Fox News reporter Jeff Goldblatt said two men with automatic weapons opened fire on a downtown New Orleans police station late Tuesday in an apparent retaliation against an officer who tried to stop looters earlier in the day from carting off clothes and jewelry from stores in the area.

As conditions deteriorated on the Gulf Coast, with no electricity, no water, and rising flood waters, looters were running wild in the streets, first looting grocery stores and later pharmacies, clothing and jewelry stores.

"It's downtown Baghdad," a tourist in downtown New Orleans said. "It's insane. I've wanted to come here for 10 years. I thought this was a sophisticated city. I guess not."

Mississippi Governor Haley Barbour said looting would not be tolerated in his state and that looters would be dealt with "ruthlessly," but with no electricity in the areas hardest hit and communication systems down, police and National Guard units were hampered in their efforts to stop the lawlessness.

A Matter of Survival

But some of the "looting" was a matter of survival. One report said a manager of a Wal-Mart opened the doors of his store and told residents to take anything they needed.

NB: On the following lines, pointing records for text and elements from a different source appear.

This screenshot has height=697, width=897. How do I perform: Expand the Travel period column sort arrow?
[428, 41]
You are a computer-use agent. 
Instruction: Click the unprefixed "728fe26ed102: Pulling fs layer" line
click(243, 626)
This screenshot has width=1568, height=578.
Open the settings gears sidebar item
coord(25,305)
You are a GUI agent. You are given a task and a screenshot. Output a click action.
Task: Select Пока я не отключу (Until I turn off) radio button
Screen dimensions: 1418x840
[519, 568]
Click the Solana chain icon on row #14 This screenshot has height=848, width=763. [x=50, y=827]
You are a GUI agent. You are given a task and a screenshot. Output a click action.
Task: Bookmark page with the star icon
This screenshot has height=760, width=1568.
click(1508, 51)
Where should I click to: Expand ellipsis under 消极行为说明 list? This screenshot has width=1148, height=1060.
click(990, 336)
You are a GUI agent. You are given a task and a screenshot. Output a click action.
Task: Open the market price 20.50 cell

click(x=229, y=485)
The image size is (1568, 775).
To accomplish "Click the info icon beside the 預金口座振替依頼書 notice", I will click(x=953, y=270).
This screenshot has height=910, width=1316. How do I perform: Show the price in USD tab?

At a drug store near the French Quarter in New Orleans, two police officers with shotguns stood guard as workers from the Ritz-Carlton Hotel across the street loaded large laundry bins full of medications, snack foods and bottled water.

"This is for the sick," Officer Jeff Jacob said. "We can commandeer whatever we see fit, whatever is necessary to maintain law." Officer D.J. Butler told the crowd standing around that they would leave as soon as they got the necessities. "I'm not saying you're welcome to it," the officer said. "This is the situation we're in. We have to make the best of it."